## [Task directions]
The expected output is a copy of every line in the records with the string "Open".

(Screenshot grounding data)

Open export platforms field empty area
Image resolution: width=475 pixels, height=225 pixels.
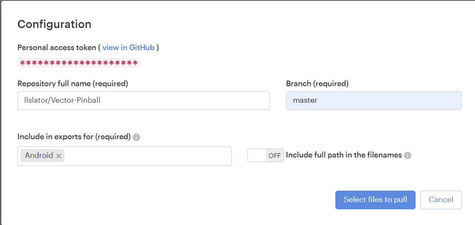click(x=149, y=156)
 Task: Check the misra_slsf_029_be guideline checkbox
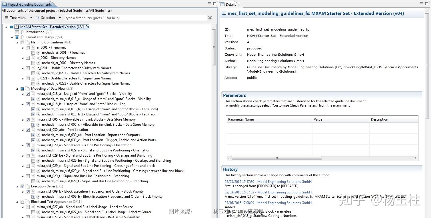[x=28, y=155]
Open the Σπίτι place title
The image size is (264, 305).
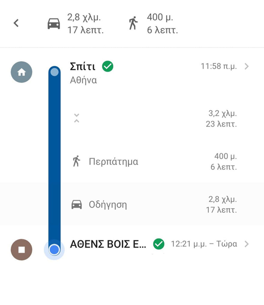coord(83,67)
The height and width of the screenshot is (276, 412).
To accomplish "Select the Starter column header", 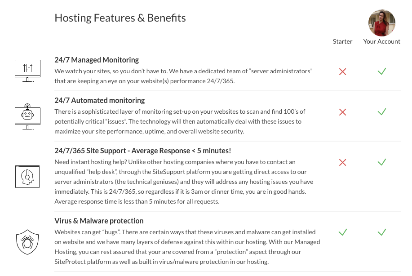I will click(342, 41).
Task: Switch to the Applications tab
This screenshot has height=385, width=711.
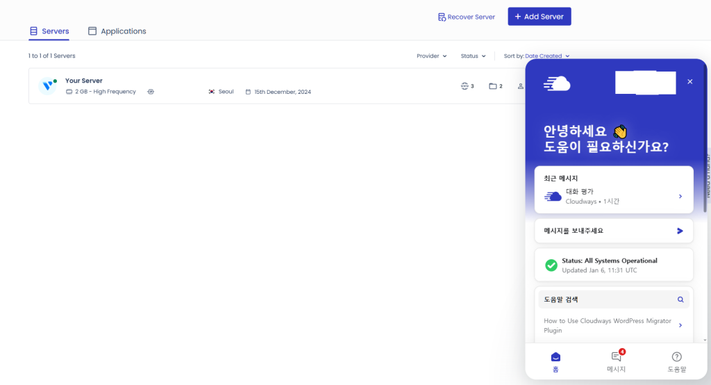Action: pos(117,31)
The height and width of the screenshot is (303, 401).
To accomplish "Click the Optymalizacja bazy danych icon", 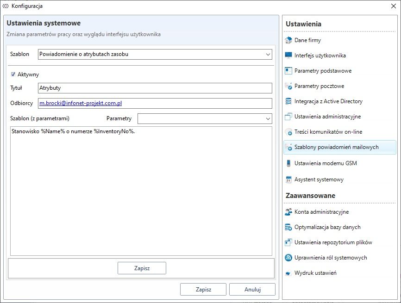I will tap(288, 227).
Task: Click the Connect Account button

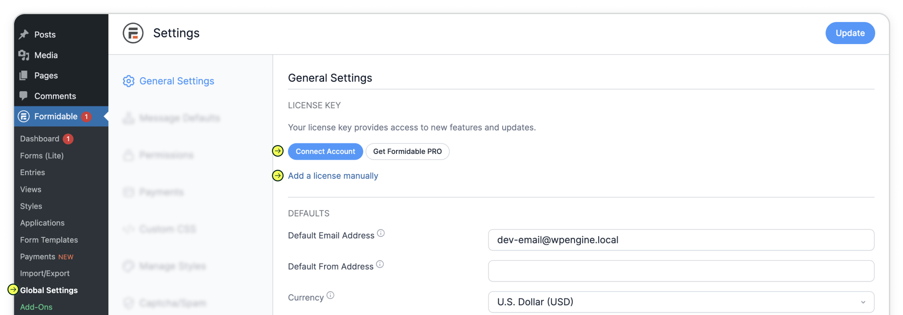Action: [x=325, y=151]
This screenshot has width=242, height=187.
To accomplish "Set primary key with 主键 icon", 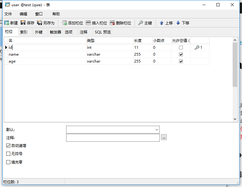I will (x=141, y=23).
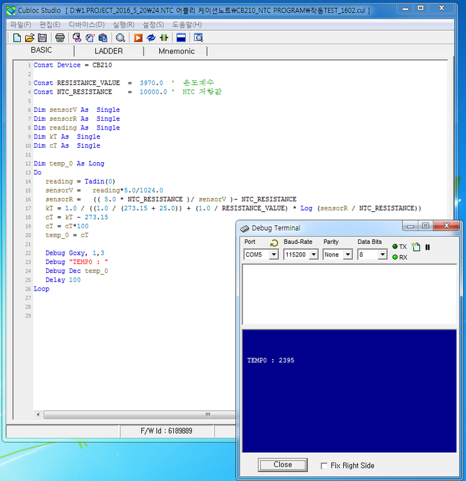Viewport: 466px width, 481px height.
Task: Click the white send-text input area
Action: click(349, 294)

## [Answer area]
Open export platforms field empty area
Open the Σπίτι place title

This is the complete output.